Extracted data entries
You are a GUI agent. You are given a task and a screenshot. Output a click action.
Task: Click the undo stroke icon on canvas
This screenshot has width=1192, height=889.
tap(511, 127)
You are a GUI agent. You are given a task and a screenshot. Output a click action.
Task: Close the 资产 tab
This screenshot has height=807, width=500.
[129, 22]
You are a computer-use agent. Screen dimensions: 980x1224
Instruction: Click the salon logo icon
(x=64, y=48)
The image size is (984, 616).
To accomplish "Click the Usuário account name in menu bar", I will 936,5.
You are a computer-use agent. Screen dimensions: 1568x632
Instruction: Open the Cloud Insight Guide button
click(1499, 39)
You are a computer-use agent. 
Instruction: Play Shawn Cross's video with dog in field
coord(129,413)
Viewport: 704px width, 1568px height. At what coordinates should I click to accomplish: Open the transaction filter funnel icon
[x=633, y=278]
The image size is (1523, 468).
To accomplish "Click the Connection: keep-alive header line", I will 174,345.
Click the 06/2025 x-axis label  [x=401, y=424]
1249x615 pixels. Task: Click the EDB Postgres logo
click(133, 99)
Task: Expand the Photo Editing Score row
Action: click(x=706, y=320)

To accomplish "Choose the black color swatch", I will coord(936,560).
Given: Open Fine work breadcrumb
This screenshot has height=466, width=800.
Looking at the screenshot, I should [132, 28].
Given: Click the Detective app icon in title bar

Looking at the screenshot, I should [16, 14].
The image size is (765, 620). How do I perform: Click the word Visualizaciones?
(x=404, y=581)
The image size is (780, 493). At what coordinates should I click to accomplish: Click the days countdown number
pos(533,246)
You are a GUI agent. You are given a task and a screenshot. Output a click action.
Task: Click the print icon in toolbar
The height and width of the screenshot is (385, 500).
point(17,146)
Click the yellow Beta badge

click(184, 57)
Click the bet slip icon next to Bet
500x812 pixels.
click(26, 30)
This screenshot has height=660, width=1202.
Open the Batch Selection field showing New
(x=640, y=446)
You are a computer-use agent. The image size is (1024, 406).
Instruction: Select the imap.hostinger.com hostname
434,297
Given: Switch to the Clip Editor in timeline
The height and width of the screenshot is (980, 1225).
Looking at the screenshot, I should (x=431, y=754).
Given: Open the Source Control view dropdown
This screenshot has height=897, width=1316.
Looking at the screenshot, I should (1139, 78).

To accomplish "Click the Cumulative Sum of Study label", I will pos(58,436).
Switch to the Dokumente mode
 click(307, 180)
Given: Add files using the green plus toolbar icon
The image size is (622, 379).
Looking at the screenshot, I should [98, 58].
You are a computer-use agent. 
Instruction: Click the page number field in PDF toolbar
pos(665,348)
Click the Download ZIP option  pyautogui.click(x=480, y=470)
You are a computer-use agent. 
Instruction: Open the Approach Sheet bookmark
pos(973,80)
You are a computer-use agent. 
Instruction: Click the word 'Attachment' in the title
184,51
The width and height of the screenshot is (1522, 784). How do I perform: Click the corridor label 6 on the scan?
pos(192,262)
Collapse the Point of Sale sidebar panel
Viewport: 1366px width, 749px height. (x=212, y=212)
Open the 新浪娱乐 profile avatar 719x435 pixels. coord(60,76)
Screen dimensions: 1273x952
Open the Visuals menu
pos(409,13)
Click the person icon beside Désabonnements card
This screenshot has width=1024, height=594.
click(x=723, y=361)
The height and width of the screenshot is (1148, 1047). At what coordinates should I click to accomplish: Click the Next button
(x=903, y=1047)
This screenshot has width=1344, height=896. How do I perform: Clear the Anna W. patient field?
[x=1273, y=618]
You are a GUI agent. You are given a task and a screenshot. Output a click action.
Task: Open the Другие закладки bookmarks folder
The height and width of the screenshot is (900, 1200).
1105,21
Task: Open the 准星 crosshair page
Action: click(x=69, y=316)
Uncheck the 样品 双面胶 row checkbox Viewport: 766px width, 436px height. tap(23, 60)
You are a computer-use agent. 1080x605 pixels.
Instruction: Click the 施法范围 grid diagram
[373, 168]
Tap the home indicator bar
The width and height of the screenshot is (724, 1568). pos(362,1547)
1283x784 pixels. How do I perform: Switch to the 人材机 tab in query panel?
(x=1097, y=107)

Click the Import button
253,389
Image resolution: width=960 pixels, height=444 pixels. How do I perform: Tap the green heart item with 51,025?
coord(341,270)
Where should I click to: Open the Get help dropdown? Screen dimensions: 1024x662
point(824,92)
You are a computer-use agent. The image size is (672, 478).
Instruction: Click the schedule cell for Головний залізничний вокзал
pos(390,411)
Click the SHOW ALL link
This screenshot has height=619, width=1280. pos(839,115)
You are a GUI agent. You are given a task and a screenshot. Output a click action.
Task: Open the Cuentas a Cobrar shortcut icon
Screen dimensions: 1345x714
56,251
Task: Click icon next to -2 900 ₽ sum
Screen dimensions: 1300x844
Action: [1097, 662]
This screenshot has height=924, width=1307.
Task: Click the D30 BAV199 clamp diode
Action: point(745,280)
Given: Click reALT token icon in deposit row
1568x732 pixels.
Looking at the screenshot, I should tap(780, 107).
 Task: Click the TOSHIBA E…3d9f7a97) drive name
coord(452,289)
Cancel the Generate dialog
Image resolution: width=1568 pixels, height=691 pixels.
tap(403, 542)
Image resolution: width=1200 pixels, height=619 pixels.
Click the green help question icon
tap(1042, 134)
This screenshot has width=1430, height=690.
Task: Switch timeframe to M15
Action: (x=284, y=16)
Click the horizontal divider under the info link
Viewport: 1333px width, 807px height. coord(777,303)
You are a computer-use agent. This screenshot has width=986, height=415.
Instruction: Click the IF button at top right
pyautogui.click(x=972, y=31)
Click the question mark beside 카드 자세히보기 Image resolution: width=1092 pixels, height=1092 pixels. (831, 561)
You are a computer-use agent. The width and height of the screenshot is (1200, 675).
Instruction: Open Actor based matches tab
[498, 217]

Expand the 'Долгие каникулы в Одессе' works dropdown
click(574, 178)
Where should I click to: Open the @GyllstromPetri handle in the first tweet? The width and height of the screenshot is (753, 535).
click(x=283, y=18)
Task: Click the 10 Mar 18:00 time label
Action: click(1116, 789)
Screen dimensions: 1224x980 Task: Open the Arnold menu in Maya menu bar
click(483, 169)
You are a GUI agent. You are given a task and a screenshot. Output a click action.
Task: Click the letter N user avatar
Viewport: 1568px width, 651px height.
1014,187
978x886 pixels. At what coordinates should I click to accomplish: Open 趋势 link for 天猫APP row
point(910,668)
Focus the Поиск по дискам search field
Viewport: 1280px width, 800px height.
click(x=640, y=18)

→ WHAT THE TASK REQUIRES:
Render every line of the items above as a Markdown table with the columns Number and Record line, numbering each row and omitting blank lines.

→ COMPLETED EXERCISE:
| Number | Record line |
|---|---|
| 1 | You are a GUI agent. You are given a task and a screenshot. Output a click action. |
| 2 | Task: Click the undo stroke icon on canvas |
| 3 | This screenshot has width=1192, height=889. |
| 4 | tap(511, 127) |
| 5 | You are a GUI agent. You are given a task and a screenshot. Output a click action. |
| 6 | Task: Close the 资产 tab |
| 7 | This screenshot has height=807, width=500. |
| 8 | [129, 22] |
| 9 | You are a computer-use agent. Screen dimensions: 980x1224 |
| 10 | Instruction: Click the salon logo icon |
| 11 | (x=64, y=48) |
| 12 | The image size is (984, 616). |
| 13 | To accomplish "Click the Usuário account name in menu bar", I will 936,5. |
| 14 | You are a computer-use agent. Screen dimensions: 1568x632 |
| 15 | Instruction: Open the Cloud Insight Guide button |
| 16 | click(1499, 39) |
| 17 | You are a computer-use agent.  |
| 18 | Instruction: Play Shawn Cross's video with dog in field |
| 19 | coord(129,413) |
| 20 | Viewport: 704px width, 1568px height. At what coordinates should I click to accomplish: Open the transaction filter funnel icon |
| 21 | [x=633, y=278] |
| 22 | The image size is (1523, 468). |
| 23 | To accomplish "Click the Connection: keep-alive header line", I will 174,345. |
| 24 | Click the 06/2025 x-axis label  [x=401, y=424] |
| 25 | 1249x615 pixels. Task: Click the EDB Postgres logo |
| 26 | click(133, 99) |
| 27 | Task: Expand the Photo Editing Score row |
| 28 | Action: click(x=706, y=320) |
| 29 | To accomplish "Choose the black color swatch", I will coord(936,560). |
| 30 | Given: Open Fine work breadcrumb |
| 31 | This screenshot has height=466, width=800. |
| 32 | Looking at the screenshot, I should [132, 28]. |
| 33 | Given: Click the Detective app icon in title bar |
| 34 | Looking at the screenshot, I should [16, 14]. |
| 35 | The image size is (765, 620). How do I perform: Click the word Visualizaciones? |
| 36 | (x=404, y=581) |
| 37 | The image size is (780, 493). At what coordinates should I click to accomplish: Click the days countdown number |
| 38 | pos(533,246) |
| 39 | You are a GUI agent. You are given a task and a screenshot. Output a click action. |
| 40 | Task: Click the print icon in toolbar |
| 41 | The height and width of the screenshot is (385, 500). |
| 42 | point(17,146) |
| 43 | Click the yellow Beta badge |
| 44 | click(184, 57) |
| 45 | Click the bet slip icon next to Bet |
| 46 | 500x812 pixels. |
| 47 | click(26, 30) |
| 48 | This screenshot has height=660, width=1202. |
| 49 | Open the Batch Selection field showing New |
| 50 | (x=640, y=446) |
| 51 | You are a computer-use agent. The image size is (1024, 406). |
| 52 | Instruction: Select the imap.hostinger.com hostname |
| 53 | 434,297 |
| 54 | Given: Switch to the Clip Editor in timeline |
| 55 | The height and width of the screenshot is (980, 1225). |
| 56 | Looking at the screenshot, I should (x=431, y=754). |
| 57 | Given: Open the Source Control view dropdown |
| 58 | This screenshot has height=897, width=1316. |
| 59 | Looking at the screenshot, I should (1139, 78). |
| 60 | To accomplish "Click the Cumulative Sum of Study label", I will pos(58,436). |
| 61 | Switch to the Dokumente mode |
| 62 |  click(307, 180) |
| 63 | Given: Add files using the green plus toolbar icon |
| 64 | The image size is (622, 379). |
| 65 | Looking at the screenshot, I should [98, 58]. |
| 66 | You are a computer-use agent.  |
| 67 | Instruction: Click the page number field in PDF toolbar |
| 68 | pos(665,348) |
| 69 | Click the Download ZIP option  pyautogui.click(x=480, y=470) |
| 70 | You are a computer-use agent.  |
| 71 | Instruction: Open the Approach Sheet bookmark |
| 72 | pos(973,80) |
| 73 | You are a computer-use agent.  |
| 74 | Instruction: Click the word 'Attachment' in the title |
| 75 | 184,51 |
| 76 | The width and height of the screenshot is (1522, 784). How do I perform: Click the corridor label 6 on the scan? |
| 77 | pos(192,262) |
| 78 | Collapse the Point of Sale sidebar panel |
| 79 | Viewport: 1366px width, 749px height. (x=212, y=212) |
| 80 | Open the 新浪娱乐 profile avatar 719x435 pixels. coord(60,76) |
| 81 | Screen dimensions: 1273x952 |
| 82 | Open the Visuals menu |
| 83 | pos(409,13) |
| 84 | Click the person icon beside Désabonnements card |
| 85 | This screenshot has width=1024, height=594. |
| 86 | click(x=723, y=361) |
| 87 | The height and width of the screenshot is (1148, 1047). At what coordinates should I click to accomplish: Click the Next button |
| 88 | (x=903, y=1047) |
| 89 | This screenshot has width=1344, height=896. How do I perform: Clear the Anna W. patient field? |
| 90 | [x=1273, y=618] |
| 91 | You are a GUI agent. You are given a task and a screenshot. Output a click action. |
| 92 | Task: Open the Другие закладки bookmarks folder |
| 93 | The height and width of the screenshot is (900, 1200). |
| 94 | 1105,21 |
| 95 | Task: Open the 准星 crosshair page |
| 96 | Action: click(x=69, y=316) |
| 97 | Uncheck the 样品 双面胶 row checkbox Viewport: 766px width, 436px height. tap(23, 60) |
| 98 | You are a computer-use agent. 1080x605 pixels. |
| 99 | Instruction: Click the 施法范围 grid diagram |
| 100 | [373, 168] |
| 101 | Tap the home indicator bar |
| 102 | The width and height of the screenshot is (724, 1568). pos(362,1547) |
| 103 | 1283x784 pixels. How do I perform: Switch to the 人材机 tab in query panel? |
| 104 | (x=1097, y=107) |
| 105 | Click the Import button |
| 106 | 253,389 |
| 107 | Image resolution: width=960 pixels, height=444 pixels. How do I perform: Tap the green heart item with 51,025? |
| 108 | coord(341,270) |
| 109 | Where should I click to: Open the Get help dropdown? Screen dimensions: 1024x662 |
| 110 | point(824,92) |
| 111 | You are a computer-use agent. The image size is (672, 478). |
| 112 | Instruction: Click the schedule cell for Головний залізничний вокзал |
| 113 | pos(390,411) |
| 114 | Click the SHOW ALL link |
| 115 | This screenshot has height=619, width=1280. pos(839,115) |
| 116 | You are a GUI agent. You are given a task and a screenshot. Output a click action. |
| 117 | Task: Open the Cuentas a Cobrar shortcut icon |
| 118 | Screen dimensions: 1345x714 |
| 119 | 56,251 |
| 120 | Task: Click icon next to -2 900 ₽ sum |
| 121 | Screen dimensions: 1300x844 |
| 122 | Action: [1097, 662] |
| 123 | This screenshot has height=924, width=1307. |
| 124 | Task: Click the D30 BAV199 clamp diode |
| 125 | Action: point(745,280) |
| 126 | Given: Click reALT token icon in deposit row |
| 127 | 1568x732 pixels. |
| 128 | Looking at the screenshot, I should tap(780, 107). |
| 129 |  Task: Click the TOSHIBA E…3d9f7a97) drive name |
| 130 | coord(452,289) |
| 131 | Cancel the Generate dialog |
| 132 | Image resolution: width=1568 pixels, height=691 pixels. |
| 133 | tap(403, 542) |
| 134 | Image resolution: width=1200 pixels, height=619 pixels. |
| 135 | Click the green help question icon |
| 136 | tap(1042, 134) |
| 137 | This screenshot has width=1430, height=690. |
| 138 | Task: Switch timeframe to M15 |
| 139 | Action: (x=284, y=16) |
| 140 | Click the horizontal divider under the info link |
| 141 | Viewport: 1333px width, 807px height. coord(777,303) |
| 142 | You are a computer-use agent. This screenshot has width=986, height=415. |
| 143 | Instruction: Click the IF button at top right |
| 144 | pyautogui.click(x=972, y=31) |
| 145 | Click the question mark beside 카드 자세히보기 Image resolution: width=1092 pixels, height=1092 pixels. (831, 561) |
| 146 | You are a computer-use agent. The width and height of the screenshot is (1200, 675). |
| 147 | Instruction: Open Actor based matches tab |
| 148 | [498, 217] |
| 149 | Expand the 'Долгие каникулы в Одессе' works dropdown |
| 150 | click(574, 178) |
| 151 | Where should I click to: Open the @GyllstromPetri handle in the first tweet? The width and height of the screenshot is (753, 535). |
| 152 | click(x=283, y=18) |
| 153 | Task: Click the 10 Mar 18:00 time label |
| 154 | Action: click(1116, 789) |
| 155 | Screen dimensions: 1224x980 Task: Open the Arnold menu in Maya menu bar |
| 156 | click(483, 169) |
| 157 | You are a GUI agent. You are given a task and a screenshot. Output a click action. |
| 158 | Task: Click the letter N user avatar |
| 159 | Viewport: 1568px width, 651px height. |
| 160 | 1014,187 |
| 161 | 978x886 pixels. At what coordinates should I click to accomplish: Open 趋势 link for 天猫APP row |
| 162 | point(910,668) |
| 163 | Focus the Поиск по дискам search field |
| 164 | Viewport: 1280px width, 800px height. |
| 165 | click(x=640, y=18) |